Carol Vaness and Rolando Villazon in a Merola master class in 1998. Photo by Lisa Kohler

Despite having seen her perform half a dozen times, I was still taken aback when Carol Vaness walked onstage at the Herbst Theater last night to begin a master class for the Merola Opera Program. She looks fantastic. I could go on about this but I won't because it's beside the point, which is that Vaness' class was incredibly illuminating.

I've found master classes to be an excellent way to learn about the art and craft of opera singing and what's really involved in making it work. Attending them has made me a better listener, giving me a greater appreciation for what a singer is doing (and how). There's an awful lot to absorb in a performance and it's been my experience that the more I know the more I appreciate what I'm seeing and hearing (or in some cases, why I don't). All of this, of course, is meant to encourage you to attend one if you never have, and the Merola season offers excellent opportunities given by teachers of the highest caliber.

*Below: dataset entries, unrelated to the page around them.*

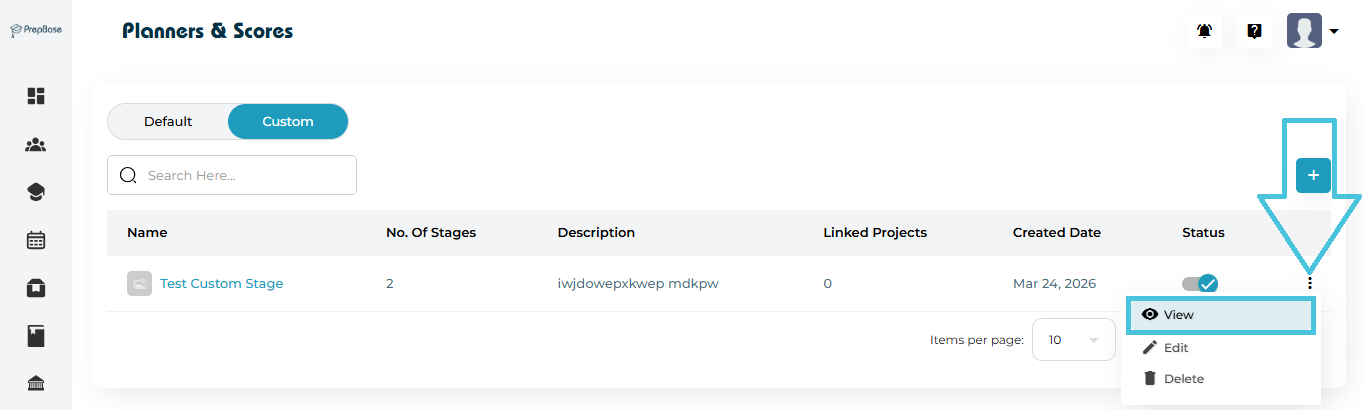Screen dimensions: 1363x410
Task: Open the items per page dropdown
Action: 1073,340
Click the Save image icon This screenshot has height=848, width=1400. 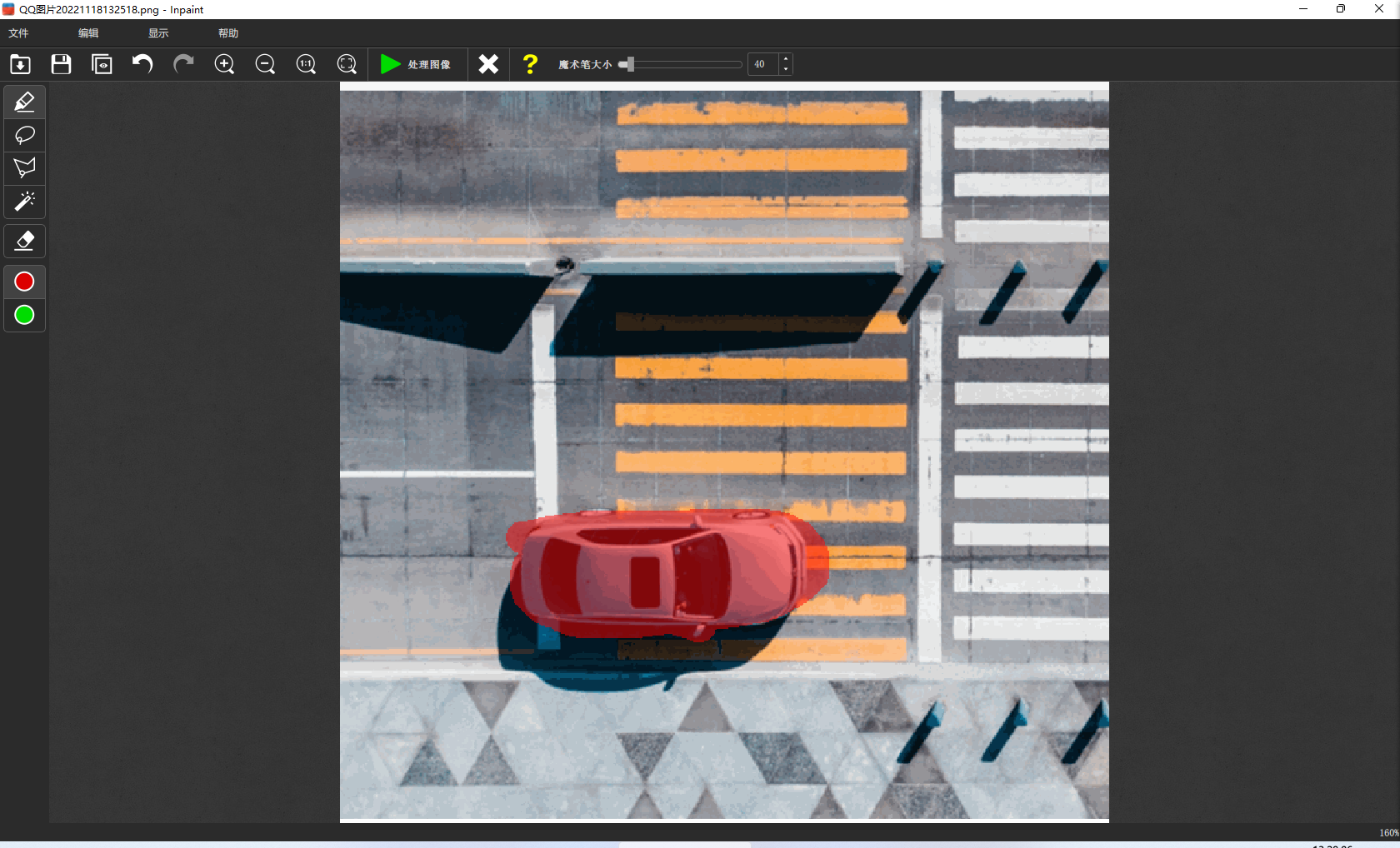tap(61, 64)
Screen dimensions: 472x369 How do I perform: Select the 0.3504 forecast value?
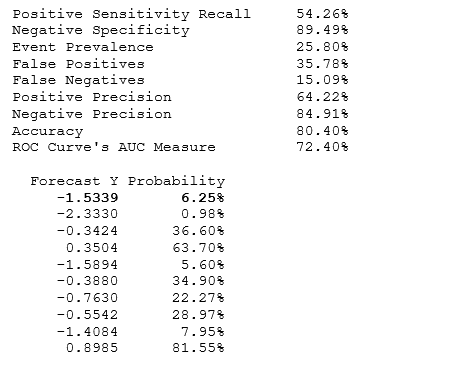pos(92,248)
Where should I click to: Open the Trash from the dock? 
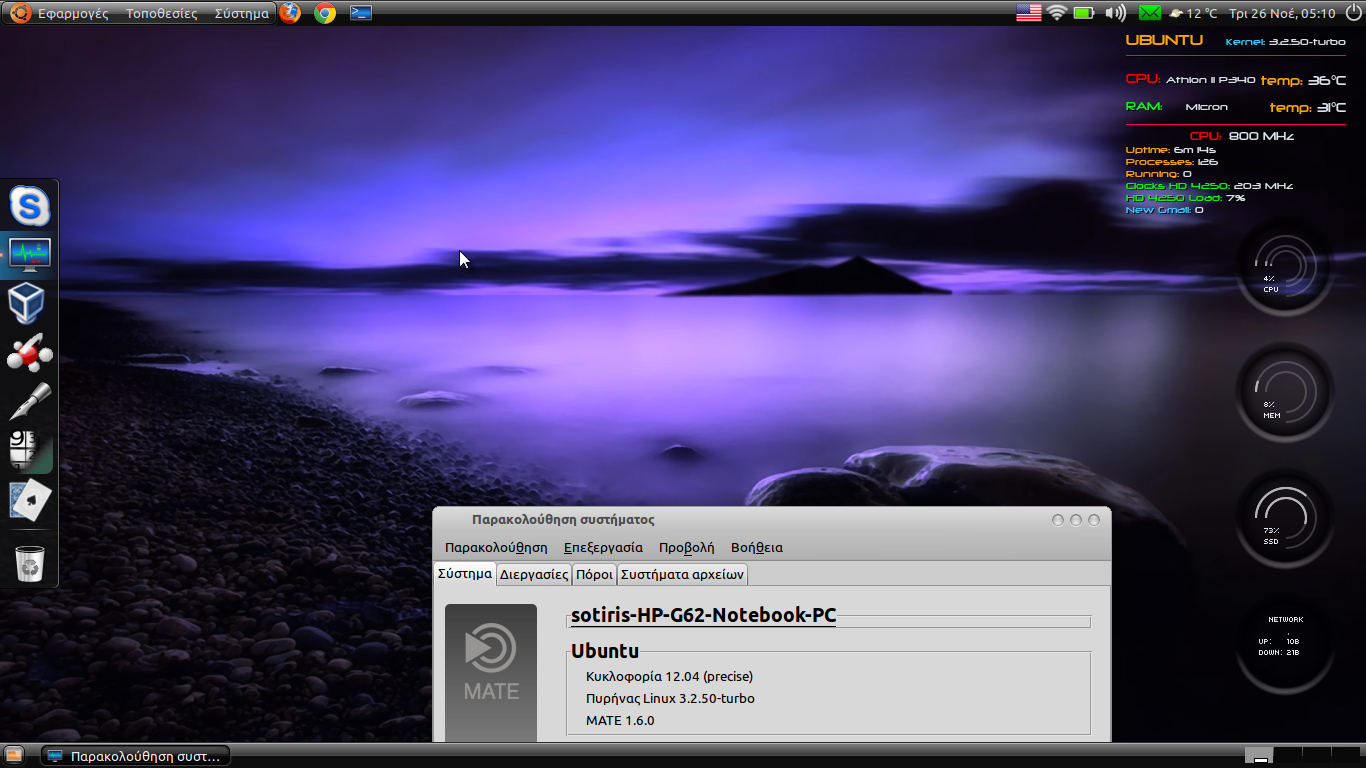(x=30, y=563)
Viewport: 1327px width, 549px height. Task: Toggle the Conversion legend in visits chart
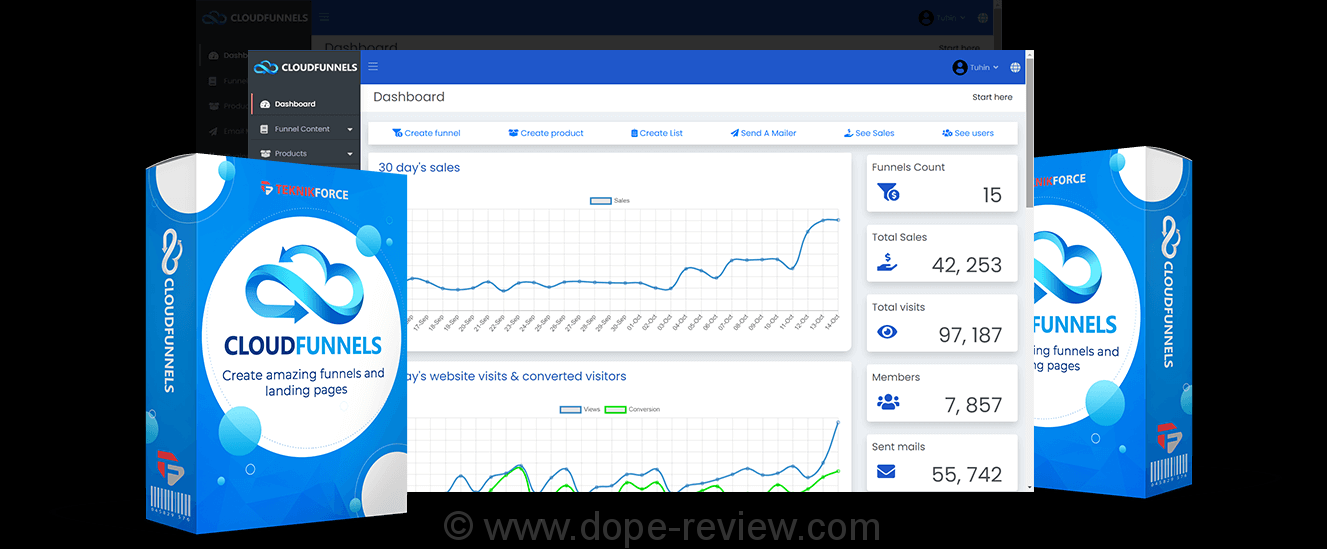(632, 409)
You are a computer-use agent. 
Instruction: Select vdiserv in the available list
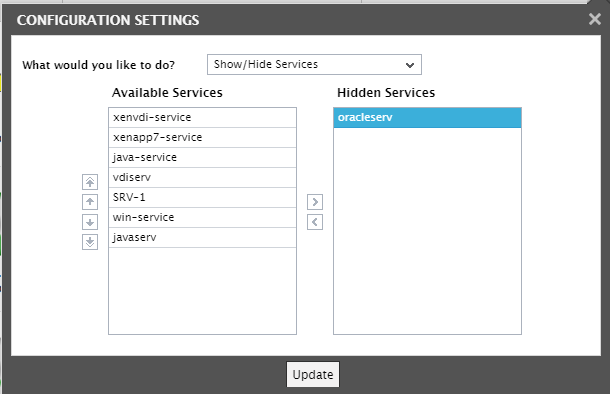click(x=202, y=178)
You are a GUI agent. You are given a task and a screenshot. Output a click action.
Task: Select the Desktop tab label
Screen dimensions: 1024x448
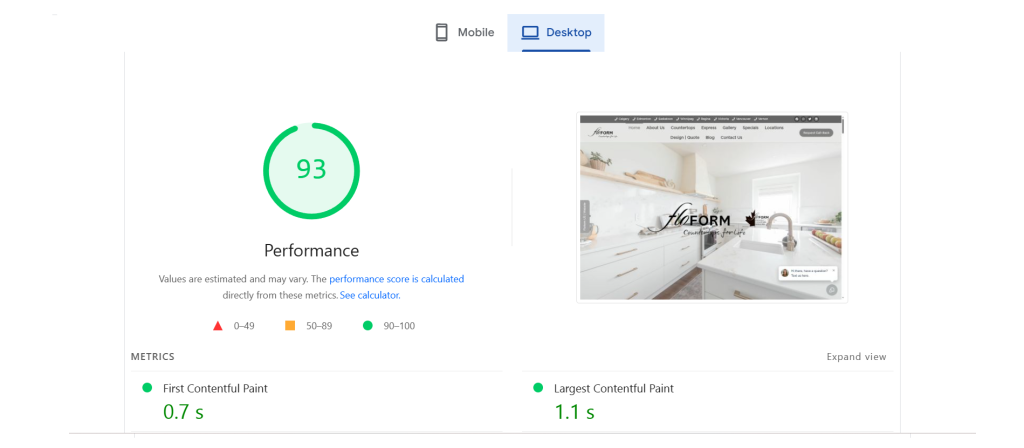[568, 33]
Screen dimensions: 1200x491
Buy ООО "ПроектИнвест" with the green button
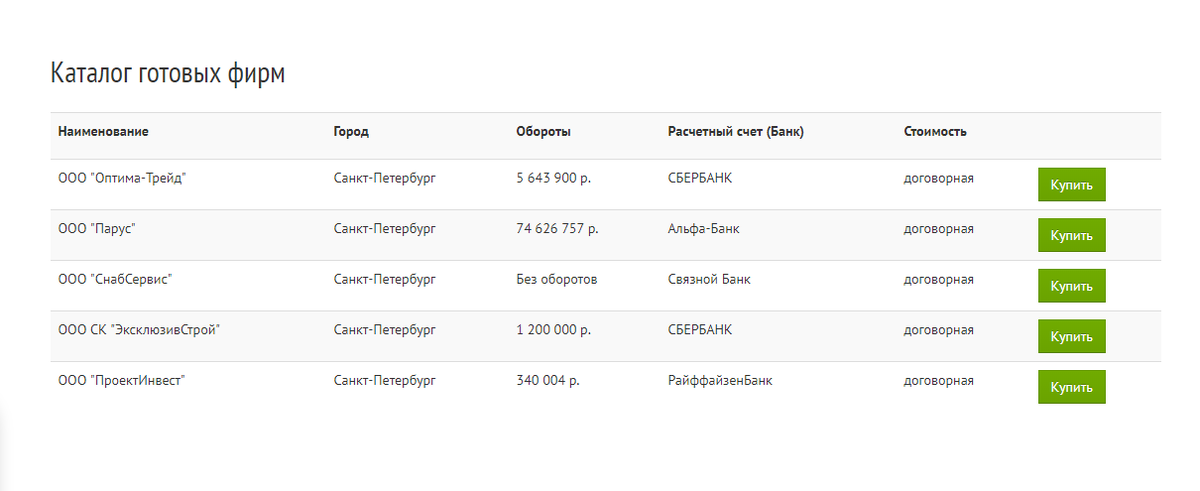(x=1072, y=387)
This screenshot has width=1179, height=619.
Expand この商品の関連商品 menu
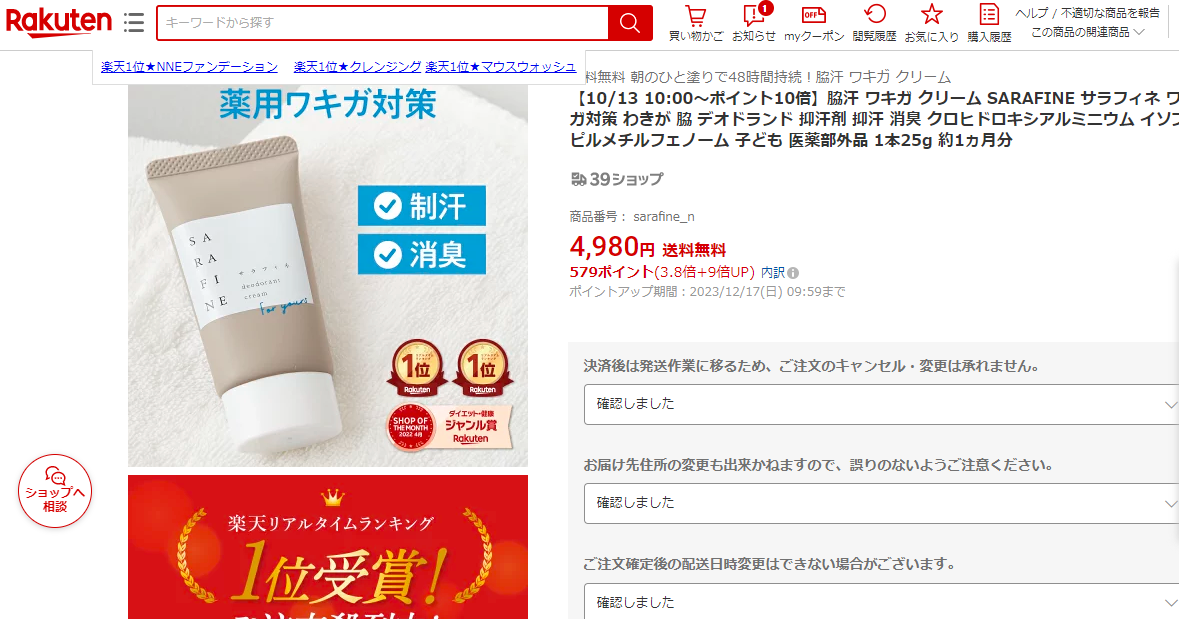[x=1087, y=32]
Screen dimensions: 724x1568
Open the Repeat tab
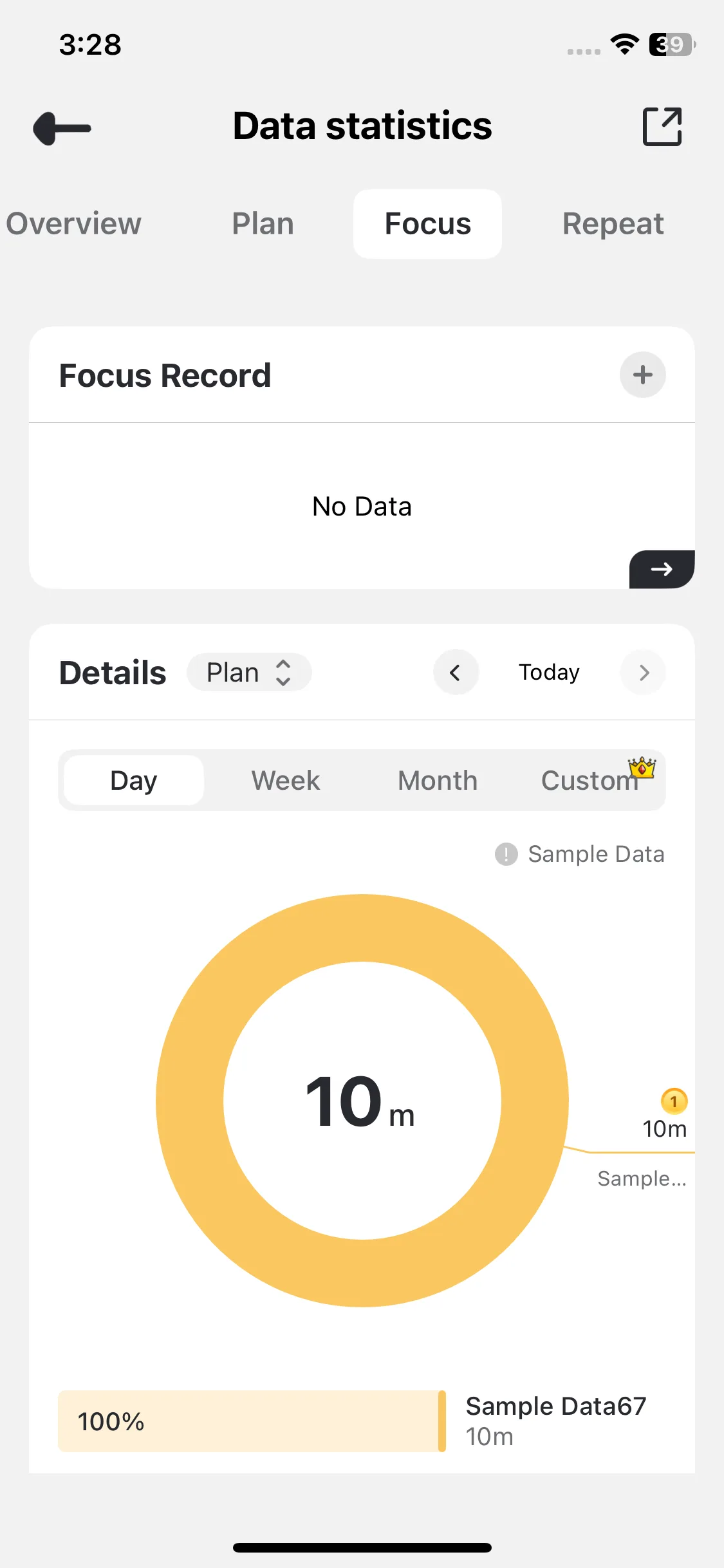(613, 224)
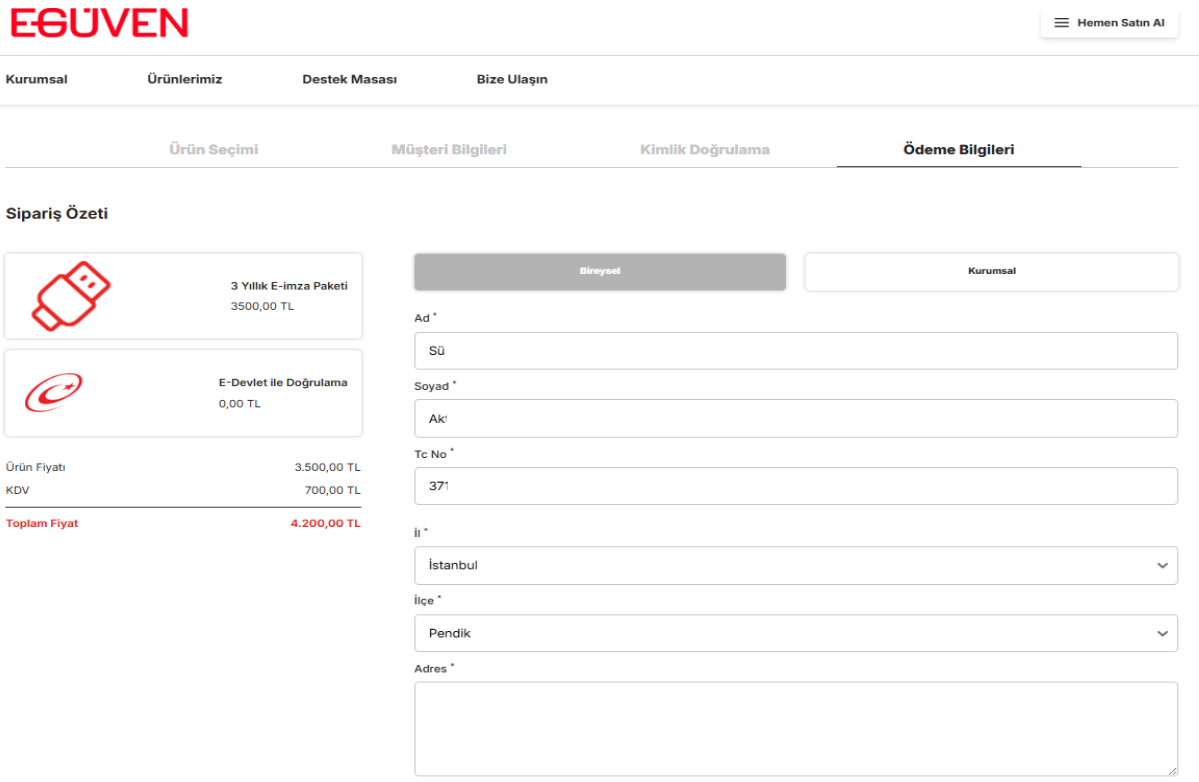Select the Kimlik Doğrulama step

pos(704,150)
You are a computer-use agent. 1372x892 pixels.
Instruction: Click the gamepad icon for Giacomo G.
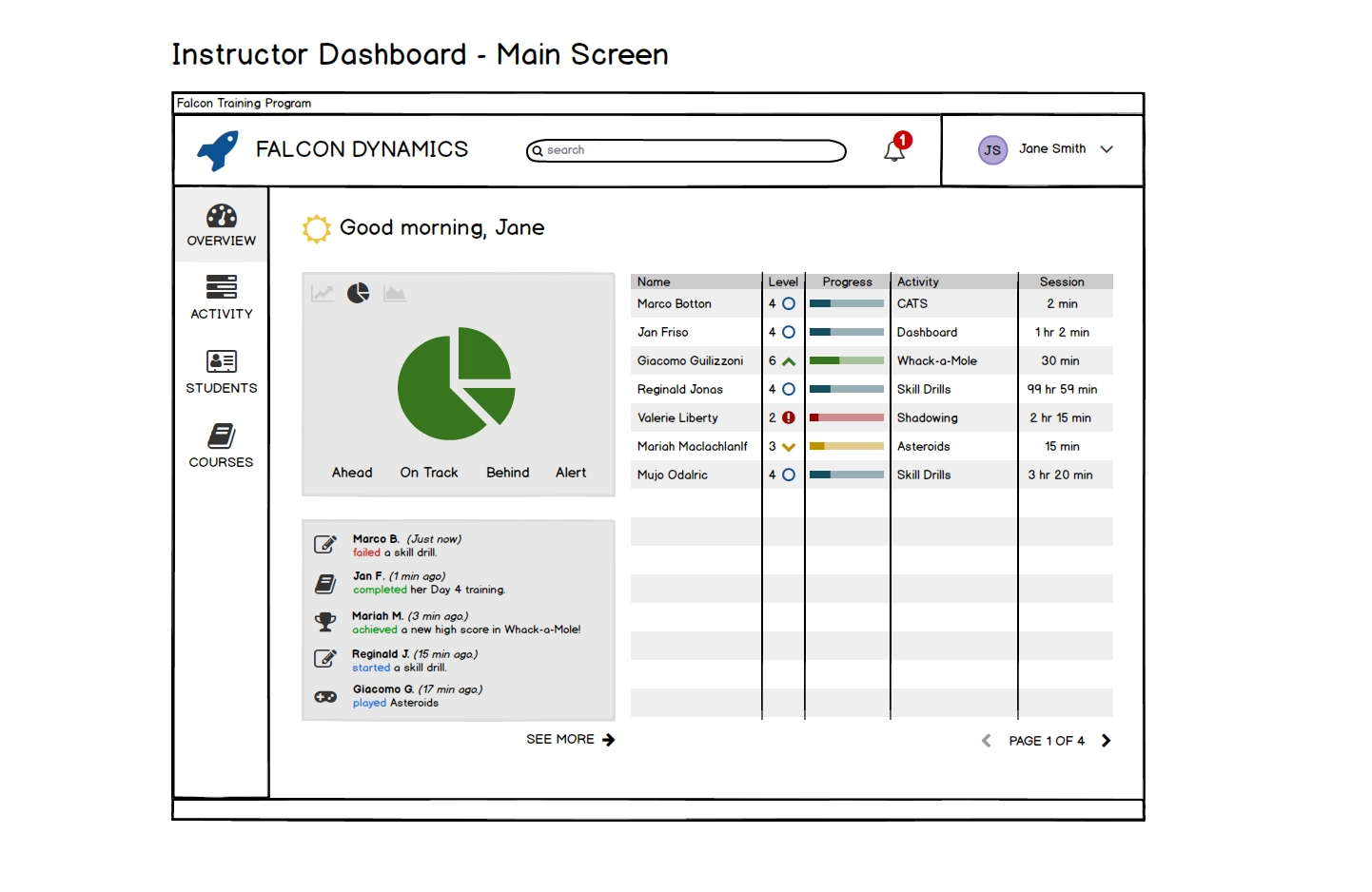tap(325, 696)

Vaness, who has starred in most of the world's leading houses and now teaches voice at Indiana University, worked with five singers. What was really interesting about last night was what she did with the wide range presented to her- the performances ranged from one derailed from the start by nerves to one so polished and effective there seemed little if anything to be improved. And yet with each student, within a space of time ranging from 15 to 25 minutes, tremendous progress was achieved by all, even with the one who pretty much killed it from the get-go, who not only got even better, but was given some seriously good for thought regarding his choices of material and how it could limit his career.

Vaness not only brought her formidable experience to the exchanges, but also keen intelligence, genuine warmth, and an obvious interest in the success of her charges. I learned at least a half-dozen things to watch and listen for of which I was previously unaware and even more to think about regarding the choices a singer makes. Whether you're new to opera and want to learn more, or a seasoned enthusiast who relishes in the finer points and details, I doubt you'll walk away from these master classes unimpressed and without knowing more than you did when you walked through the door.

There are two more for this year's Merola participants on the schedule: Thursday, July 26, with Steven Blier and Tuesday, August 7, with Martin Katz. The singers are not announced beforehand. Both will be held at the Herbst Theater and begin at 7:00 PM (they last about 2 hours).